---------- Entries provided

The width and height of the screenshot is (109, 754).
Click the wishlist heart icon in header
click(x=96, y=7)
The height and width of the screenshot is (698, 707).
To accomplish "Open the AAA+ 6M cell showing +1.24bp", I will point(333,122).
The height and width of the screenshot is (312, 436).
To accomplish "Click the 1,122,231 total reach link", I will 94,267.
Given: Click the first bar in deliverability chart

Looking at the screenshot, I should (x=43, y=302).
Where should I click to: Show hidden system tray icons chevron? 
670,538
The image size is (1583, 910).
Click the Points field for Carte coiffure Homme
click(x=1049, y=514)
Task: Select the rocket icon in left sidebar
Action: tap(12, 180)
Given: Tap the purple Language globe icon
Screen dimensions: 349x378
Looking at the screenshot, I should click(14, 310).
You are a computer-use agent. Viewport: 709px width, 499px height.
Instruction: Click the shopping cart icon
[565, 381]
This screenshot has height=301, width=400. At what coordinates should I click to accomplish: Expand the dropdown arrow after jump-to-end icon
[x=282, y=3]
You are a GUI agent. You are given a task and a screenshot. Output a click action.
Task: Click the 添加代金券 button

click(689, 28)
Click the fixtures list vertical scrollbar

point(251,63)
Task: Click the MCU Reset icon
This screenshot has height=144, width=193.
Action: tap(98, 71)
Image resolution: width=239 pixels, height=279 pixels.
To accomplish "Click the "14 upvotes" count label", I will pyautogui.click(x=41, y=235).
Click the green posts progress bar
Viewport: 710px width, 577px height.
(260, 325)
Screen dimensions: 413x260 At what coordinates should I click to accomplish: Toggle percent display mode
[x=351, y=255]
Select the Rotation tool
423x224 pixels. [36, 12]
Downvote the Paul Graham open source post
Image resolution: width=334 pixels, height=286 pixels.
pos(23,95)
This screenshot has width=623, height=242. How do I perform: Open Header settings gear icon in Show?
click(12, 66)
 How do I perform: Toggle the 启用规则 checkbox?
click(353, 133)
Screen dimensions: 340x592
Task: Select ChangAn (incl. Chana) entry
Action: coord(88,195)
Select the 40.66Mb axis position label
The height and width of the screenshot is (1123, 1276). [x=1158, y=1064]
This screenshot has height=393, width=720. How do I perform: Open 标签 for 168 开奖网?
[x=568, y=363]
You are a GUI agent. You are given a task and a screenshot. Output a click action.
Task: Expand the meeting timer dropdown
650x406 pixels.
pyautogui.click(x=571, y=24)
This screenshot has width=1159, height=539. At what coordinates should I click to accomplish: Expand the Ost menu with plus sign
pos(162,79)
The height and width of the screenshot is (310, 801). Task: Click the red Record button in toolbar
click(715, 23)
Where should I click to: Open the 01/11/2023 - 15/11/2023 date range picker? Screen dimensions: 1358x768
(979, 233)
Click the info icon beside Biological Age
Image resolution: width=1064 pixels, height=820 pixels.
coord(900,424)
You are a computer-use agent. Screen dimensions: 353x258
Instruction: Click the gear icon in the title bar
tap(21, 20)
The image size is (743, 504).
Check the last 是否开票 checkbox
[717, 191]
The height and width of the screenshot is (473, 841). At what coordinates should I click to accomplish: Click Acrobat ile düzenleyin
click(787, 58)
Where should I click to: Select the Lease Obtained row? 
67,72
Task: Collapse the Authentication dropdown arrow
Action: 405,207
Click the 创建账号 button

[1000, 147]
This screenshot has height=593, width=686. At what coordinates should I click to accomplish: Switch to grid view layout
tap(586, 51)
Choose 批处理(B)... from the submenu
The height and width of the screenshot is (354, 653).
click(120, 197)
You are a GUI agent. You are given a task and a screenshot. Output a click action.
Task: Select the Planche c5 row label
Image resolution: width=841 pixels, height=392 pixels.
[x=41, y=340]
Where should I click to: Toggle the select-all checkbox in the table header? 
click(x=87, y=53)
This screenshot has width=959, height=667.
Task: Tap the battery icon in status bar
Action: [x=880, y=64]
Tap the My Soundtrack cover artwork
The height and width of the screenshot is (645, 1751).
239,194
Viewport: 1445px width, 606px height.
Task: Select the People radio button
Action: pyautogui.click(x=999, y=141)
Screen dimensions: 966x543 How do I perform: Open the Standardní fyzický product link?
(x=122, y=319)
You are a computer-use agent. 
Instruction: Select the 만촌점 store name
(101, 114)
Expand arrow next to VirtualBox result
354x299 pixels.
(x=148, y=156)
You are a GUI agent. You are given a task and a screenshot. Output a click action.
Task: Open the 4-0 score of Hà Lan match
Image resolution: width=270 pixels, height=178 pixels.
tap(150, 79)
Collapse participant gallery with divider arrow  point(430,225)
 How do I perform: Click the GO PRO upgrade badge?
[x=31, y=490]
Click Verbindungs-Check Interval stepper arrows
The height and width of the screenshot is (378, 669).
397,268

--------------------

### Problem description
Reproduce every one of the records above word for word, from the first to the last.

### Task output
The width and height of the screenshot is (109, 754).
Click the wishlist heart icon in header
click(x=96, y=7)
The height and width of the screenshot is (698, 707).
To accomplish "Open the AAA+ 6M cell showing +1.24bp", I will point(333,122).
The height and width of the screenshot is (312, 436).
To accomplish "Click the 1,122,231 total reach link", I will 94,267.
Given: Click the first bar in deliverability chart

Looking at the screenshot, I should (x=43, y=302).
Where should I click to: Show hidden system tray icons chevron? 
670,538
The image size is (1583, 910).
Click the Points field for Carte coiffure Homme
click(x=1049, y=514)
Task: Select the rocket icon in left sidebar
Action: tap(12, 180)
Given: Tap the purple Language globe icon
Screen dimensions: 349x378
Looking at the screenshot, I should click(14, 310).
You are a computer-use agent. Viewport: 709px width, 499px height.
Instruction: Click the shopping cart icon
[565, 381]
This screenshot has height=301, width=400. At what coordinates should I click to accomplish: Expand the dropdown arrow after jump-to-end icon
[x=282, y=3]
You are a GUI agent. You are given a task and a screenshot. Output a click action.
Task: Click the 添加代金券 button

click(689, 28)
Click the fixtures list vertical scrollbar

point(251,63)
Task: Click the MCU Reset icon
This screenshot has height=144, width=193.
Action: tap(98, 71)
Image resolution: width=239 pixels, height=279 pixels.
To accomplish "Click the "14 upvotes" count label", I will pyautogui.click(x=41, y=235).
Click the green posts progress bar
Viewport: 710px width, 577px height.
(260, 325)
Screen dimensions: 413x260 At what coordinates should I click to accomplish: Toggle percent display mode
[x=351, y=255]
Select the Rotation tool
423x224 pixels. [36, 12]
Downvote the Paul Graham open source post
Image resolution: width=334 pixels, height=286 pixels.
pos(23,95)
This screenshot has width=623, height=242. How do I perform: Open Header settings gear icon in Show?
click(12, 66)
 How do I perform: Toggle the 启用规则 checkbox?
click(353, 133)
Screen dimensions: 340x592
Task: Select ChangAn (incl. Chana) entry
Action: coord(88,195)
Select the 40.66Mb axis position label
The height and width of the screenshot is (1123, 1276). [x=1158, y=1064]
This screenshot has height=393, width=720. How do I perform: Open 标签 for 168 开奖网?
[x=568, y=363]
You are a GUI agent. You are given a task and a screenshot. Output a click action.
Task: Expand the meeting timer dropdown
650x406 pixels.
pyautogui.click(x=571, y=24)
This screenshot has width=1159, height=539. At what coordinates should I click to accomplish: Expand the Ost menu with plus sign
pos(162,79)
The height and width of the screenshot is (310, 801). Task: Click the red Record button in toolbar
click(715, 23)
Where should I click to: Open the 01/11/2023 - 15/11/2023 date range picker? Screen dimensions: 1358x768
(979, 233)
Click the info icon beside Biological Age
Image resolution: width=1064 pixels, height=820 pixels.
coord(900,424)
You are a computer-use agent. Screen dimensions: 353x258
Instruction: Click the gear icon in the title bar
tap(21, 20)
The image size is (743, 504).
Check the last 是否开票 checkbox
[717, 191]
The height and width of the screenshot is (473, 841). At what coordinates should I click to accomplish: Click Acrobat ile düzenleyin
click(787, 58)
Where should I click to: Select the Lease Obtained row? 
67,72
Task: Collapse the Authentication dropdown arrow
Action: 405,207
Click the 创建账号 button

[1000, 147]
This screenshot has height=593, width=686. At what coordinates should I click to accomplish: Switch to grid view layout
tap(586, 51)
Choose 批处理(B)... from the submenu
The height and width of the screenshot is (354, 653).
click(120, 197)
You are a GUI agent. You are given a task and a screenshot. Output a click action.
Task: Select the Planche c5 row label
Image resolution: width=841 pixels, height=392 pixels.
[x=41, y=340]
Where should I click to: Toggle the select-all checkbox in the table header? 
click(x=87, y=53)
This screenshot has width=959, height=667.
Task: Tap the battery icon in status bar
Action: [x=880, y=64]
Tap the My Soundtrack cover artwork
The height and width of the screenshot is (645, 1751).
239,194
Viewport: 1445px width, 606px height.
Task: Select the People radio button
Action: pyautogui.click(x=999, y=141)
Screen dimensions: 966x543 How do I perform: Open the Standardní fyzický product link?
(x=122, y=319)
You are a computer-use agent. 
Instruction: Select the 만촌점 store name
(101, 114)
Expand arrow next to VirtualBox result
354x299 pixels.
(x=148, y=156)
You are a GUI agent. You are given a task and a screenshot. Output a click action.
Task: Open the 4-0 score of Hà Lan match
Image resolution: width=270 pixels, height=178 pixels.
tap(150, 79)
Collapse participant gallery with divider arrow  point(430,225)
 How do I perform: Click the GO PRO upgrade badge?
[x=31, y=490]
Click Verbindungs-Check Interval stepper arrows
The height and width of the screenshot is (378, 669).
397,268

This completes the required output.